Issues warning about importance of robust policies and procedures and accurate disclosures

09 September 2021

In a strong statement about the importance of cybersecurity controls, on August 31, 2021, the Securities and Exchange Commission announced fines against eight registered investment advisers and broker-dealers for deficient cybersecurity practices that led to breaches of personal information of thousands of clients and customers.

The charges come just days after the agency announced a $1,000,000 fine against a London-based publisher for improper disclosures relating to a 2018 cybersecurity breach, a clear indication that the Commission will continue its focus on ensuring registered entities have adequate measures in place to protect the personal data of their clients and customers. Emphasizing that the Commission expects more than just policies that appear appropriate on paper, Cyber Unit Chief Kristina Littman warned that it was "not enough to write a policy" if those policies aren't fully implemented. Notably, each charge highlighted the failure to require multi-factor authentication for email accounts of independent contractors with access to client and customer data—a strong signal to the industry to implement these security measures.

SAFEGUARDS RULE AND DISCLOSURE REQUIREMENTS

Regulation S-P was enacted by the SEC in 2000 to implement the privacy provisions of the Gramm-Leach-Bliley Act ("GLBA"). One of the rules implemented as part of Regulation S-P is the Safeguards Rule, Rule 30(a), which requires all investment advisers and broker-dealers registered with the Commission to adopt policies and procedures that are reasonably designed to safeguard the security and confidentiality of customer personal information, protect this information against anticipated threats, and prevent unauthorized access and use of this information in any manner that could result in substantial harm or inconvenience to any customer. In addition, Section 206(4) of the Investment Advisers Act of 1940 and Rule 206(4)-7 require registered advisers to implement compliance policies and procedures to ensure that communications to clients are reviewed to avoid misleading or inaccurate information (see our article: The SEC issues new cybersecurity disclosure guidance).
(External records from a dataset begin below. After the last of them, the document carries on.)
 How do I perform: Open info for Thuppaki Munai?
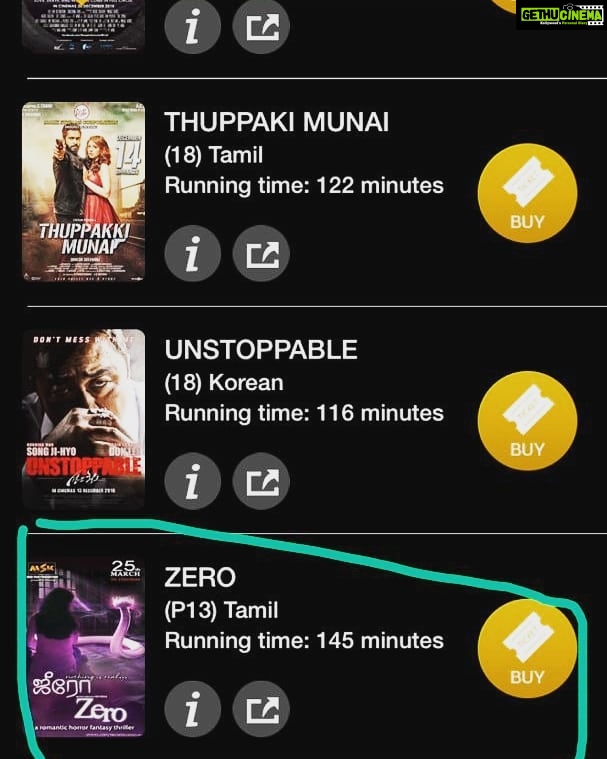coord(193,253)
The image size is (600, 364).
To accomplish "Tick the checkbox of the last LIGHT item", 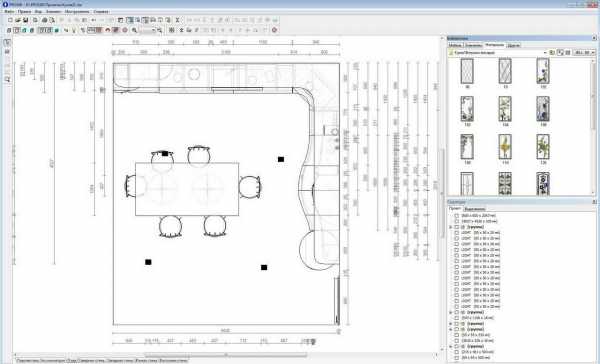I will [x=457, y=307].
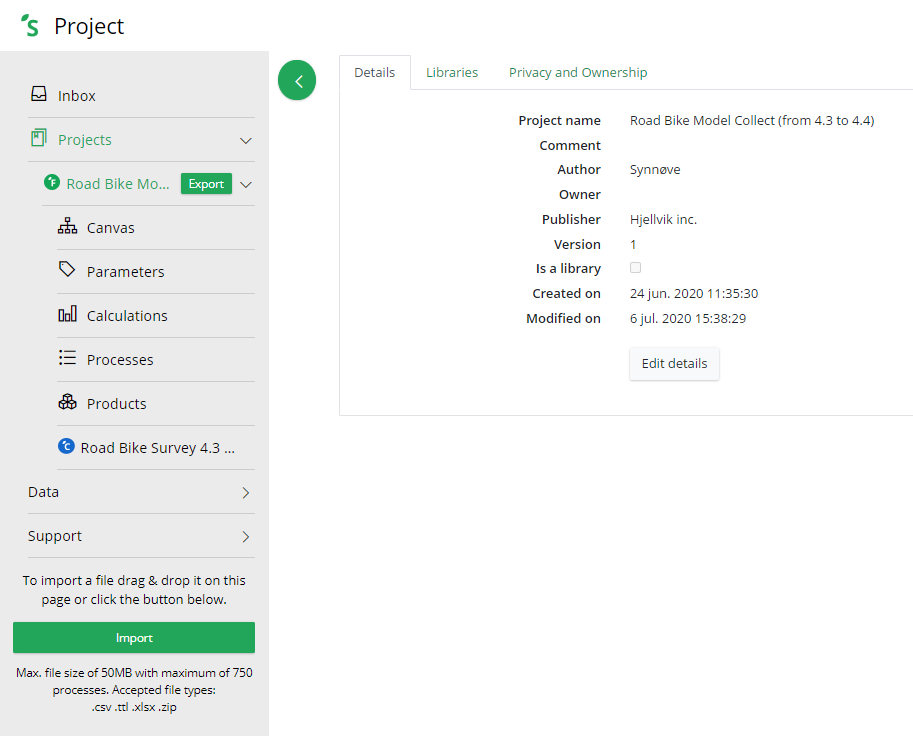Switch to the Libraries tab
Screen dimensions: 913x736
tap(452, 72)
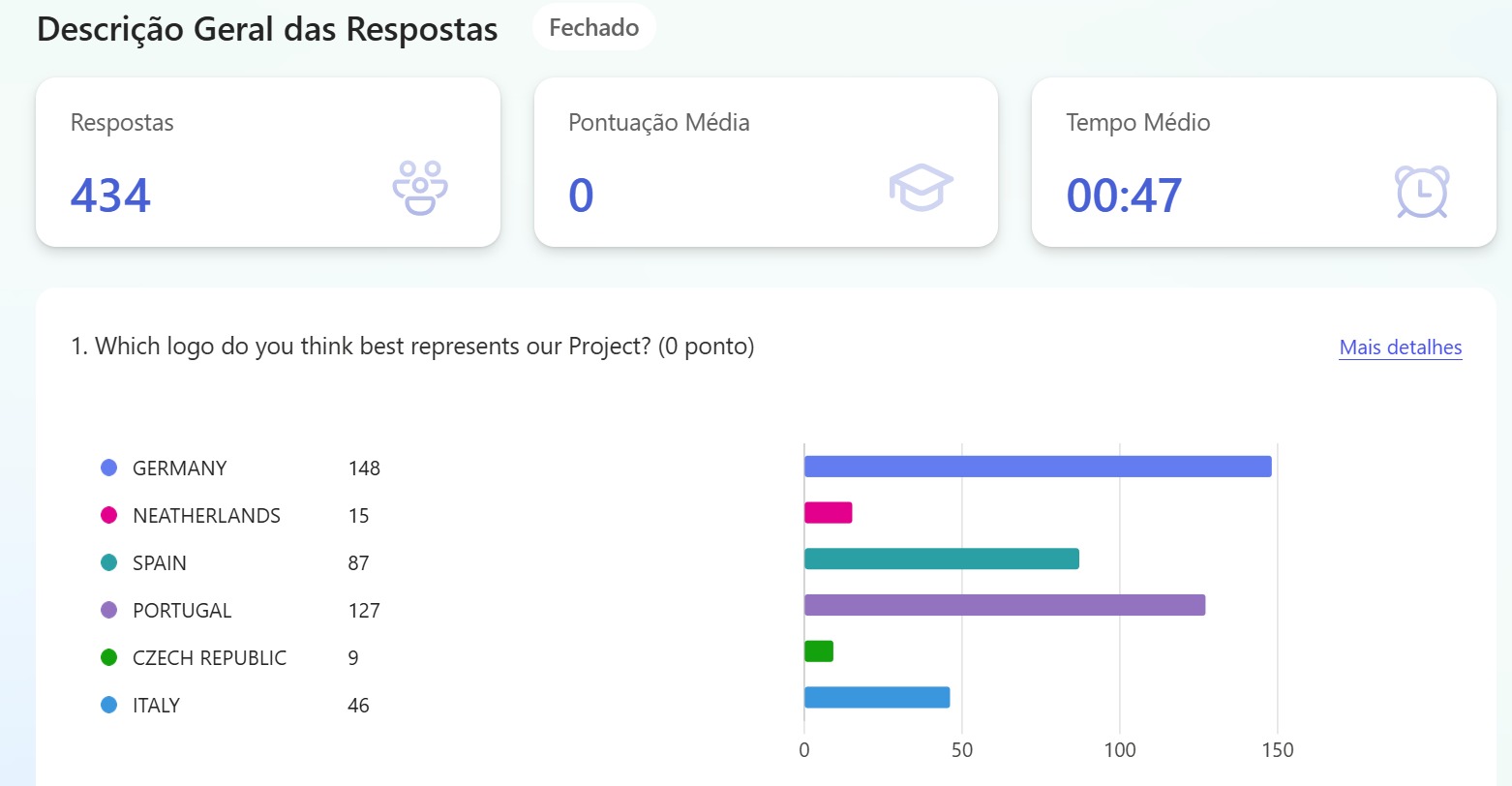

BACKGROUND: DEFICIENT POLICIES AND PROCEDURES

Each of the eight charged firms suffered data breaches as a result of email account takeovers that the Commission alleged could have been prevented with "reasonably designed" policies and procedures to safeguard client and customer records and information.
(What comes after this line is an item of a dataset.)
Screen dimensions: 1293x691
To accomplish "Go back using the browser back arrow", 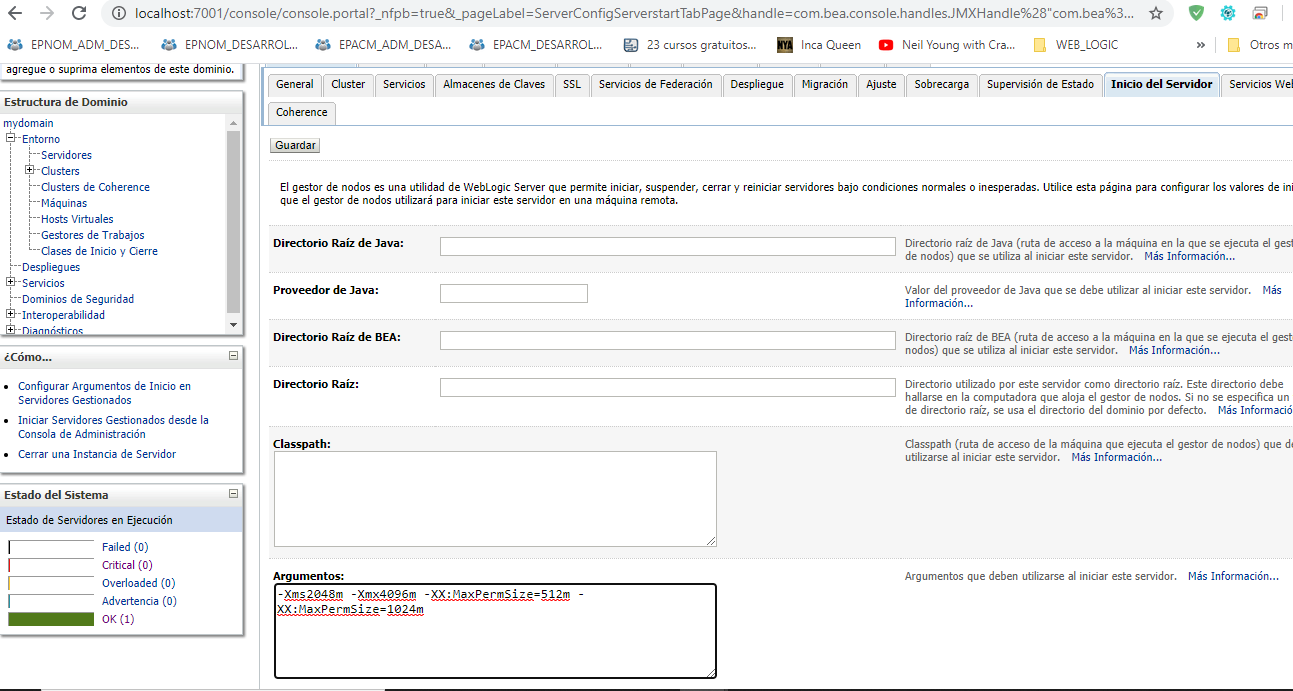I will pos(16,15).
Cetera Financial Group, Inc.

The first Commission order found that five subsidiaries of Cetera Financial Group, Inc. (the "Cetera Entities") failed to implement MFA for email accounts of independent contractors that contained client and customer personal data, despite repeated email account takeovers and a policy mandating MFA. According to the order, the Cetera Entities first began experiencing email account takeovers in November 2017, when 32 accounts containing client and customer personal data were taken over via phishing and other similar attacks. Following the attacks, the SEC found that the Cetera Entities began implementing MFA for email accounts and revised their policies to require MFA "wherever possible" and "at a minimum for privileged or high-risk access." However, the rollout was incomplete, and in particular, many of the email accounts of representatives and offshore contractors remained unprotected. The SEC order identified 67 accounts in total that had been taken over, resulting in the exposure of the personal data of thousands of clients and customers. All of the accounts were unprotected, in that they did not use MFA. The SEC order concluded that the Cetera Entities' MFA policy was not "reasonably designed" to apply to the email accounts of the representatives and offshore contractors, despite the fact that these accounts had access to sensitive client and customer data.
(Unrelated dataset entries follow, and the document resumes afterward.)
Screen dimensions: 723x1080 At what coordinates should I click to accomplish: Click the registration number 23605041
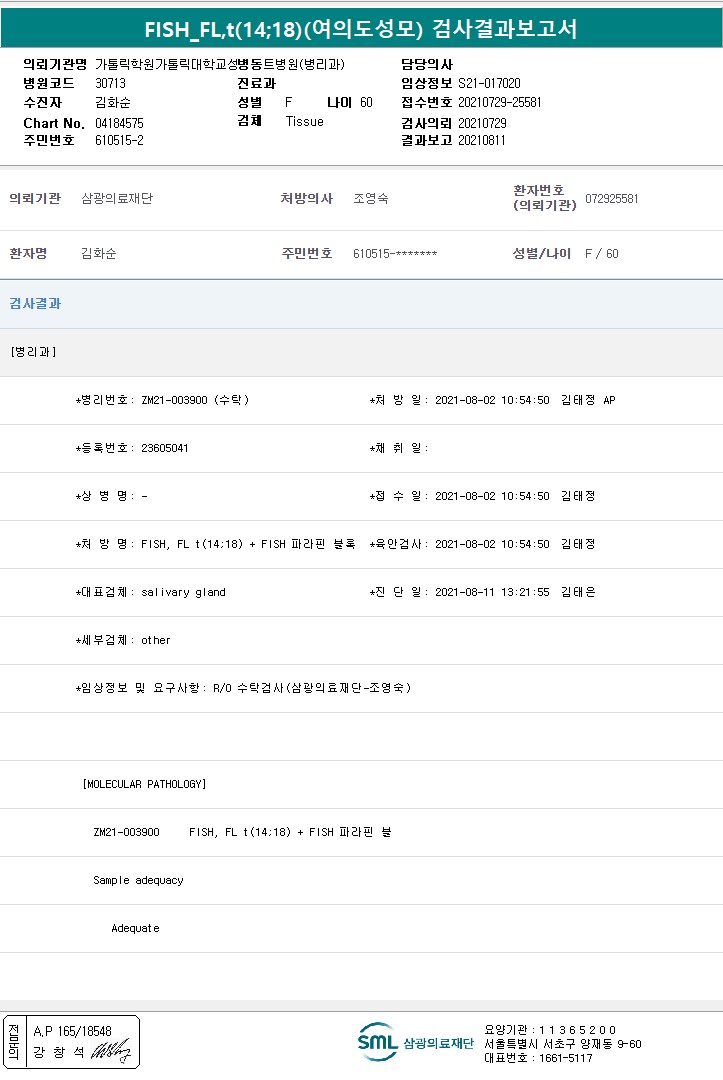coord(165,448)
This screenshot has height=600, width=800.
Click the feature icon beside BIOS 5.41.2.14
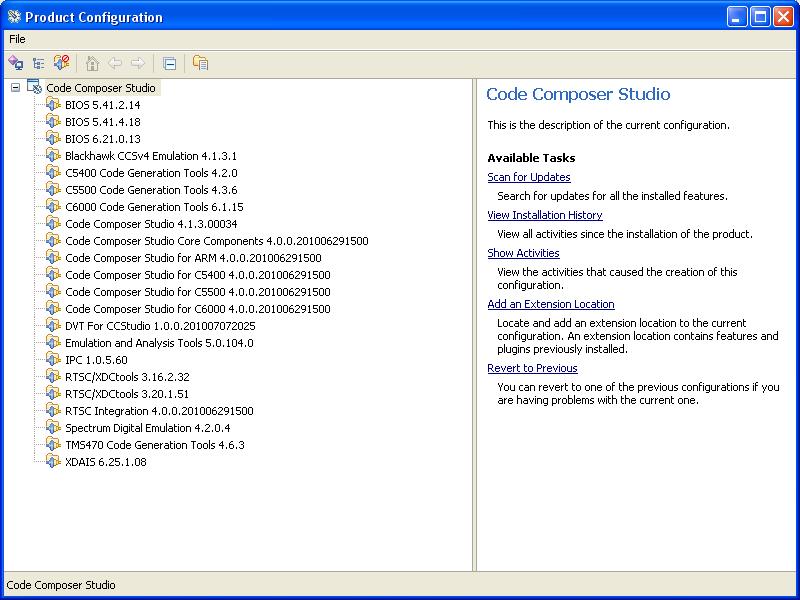(x=54, y=104)
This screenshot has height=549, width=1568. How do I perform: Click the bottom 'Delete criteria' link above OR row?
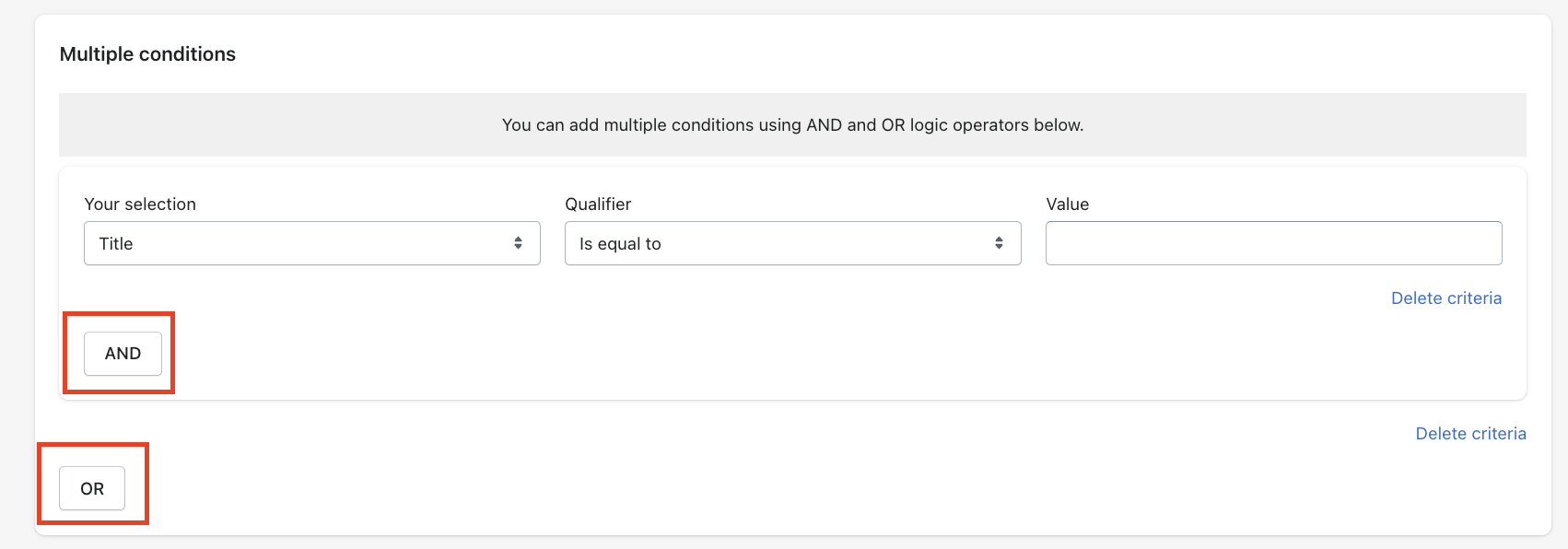[1470, 434]

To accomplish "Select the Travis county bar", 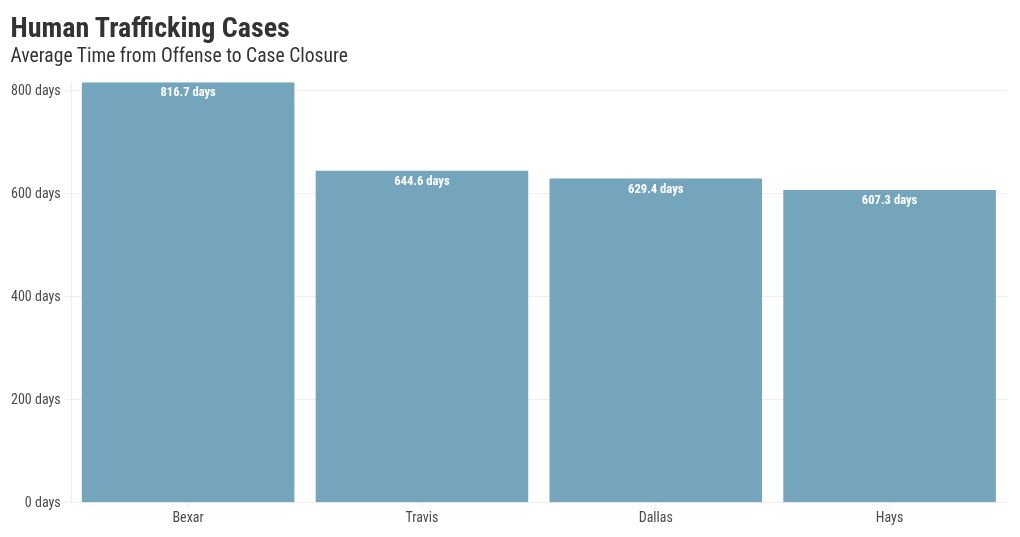I will [x=421, y=340].
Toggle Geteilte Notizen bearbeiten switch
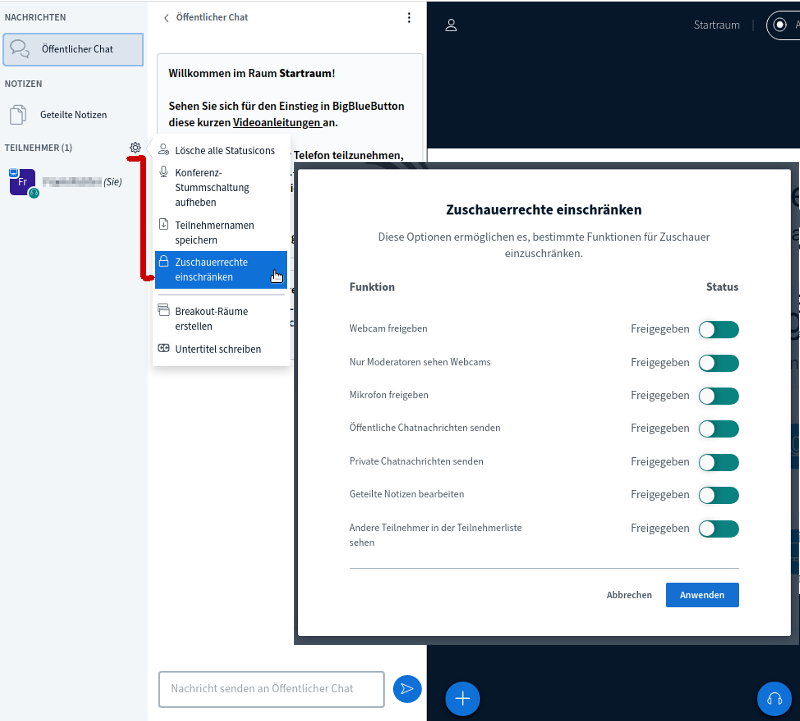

The SEC also found fault with the breach notifications that the Cetera Entities sent to clients and customers whose personal data was compromised. Whenever a Cetera Entity determined that client and customer data was compromised, it sent a breach notification to the affected clients and customers, generally with the assistance of outside counsel. Upon review, the Commission determined that approximately 220 of these notifications included template language that was inaccurate and misleading. Specifically, the notifications stated that the incidents were "recent" and discovered two months before the notification, when in fact, according to the SEC, the Cetera Entities had learned of the respective breaches at least six months earlier. The Commission faulted the Cetera Entities with failing to correct the misleading language despite policies in place requiring Cetera personnel to review client communications before they were issued.

The Cetera Entities neither admitted nor denied the Commission's charges, but agreed to be censured, to cease and desist from further violations, and to collectively pay $300,000 in fines. The SEC order also acknowledged that the Cetera Entities had implemented remedial acts, which the SEC considered in determining the penalty. 

Cambridge Investment Research

The SEC also found that Cambridge Investment Research, Inc., and Cambridge Investment Research Advisors, Inc. (the "Cambridge Entities") failed to implement enhanced security measures despite determining numerous email accounts of independent representatives had been compromised from 2017 through 2021. According to the Commission's order, following each email account takeover, the Cambridge Entities suspended the affected independent representative's account and reset the account password. The Cambridge Entities also "recommended" that the independent representatives implement enhanced security measures, such as MFA, but only some representatives did so.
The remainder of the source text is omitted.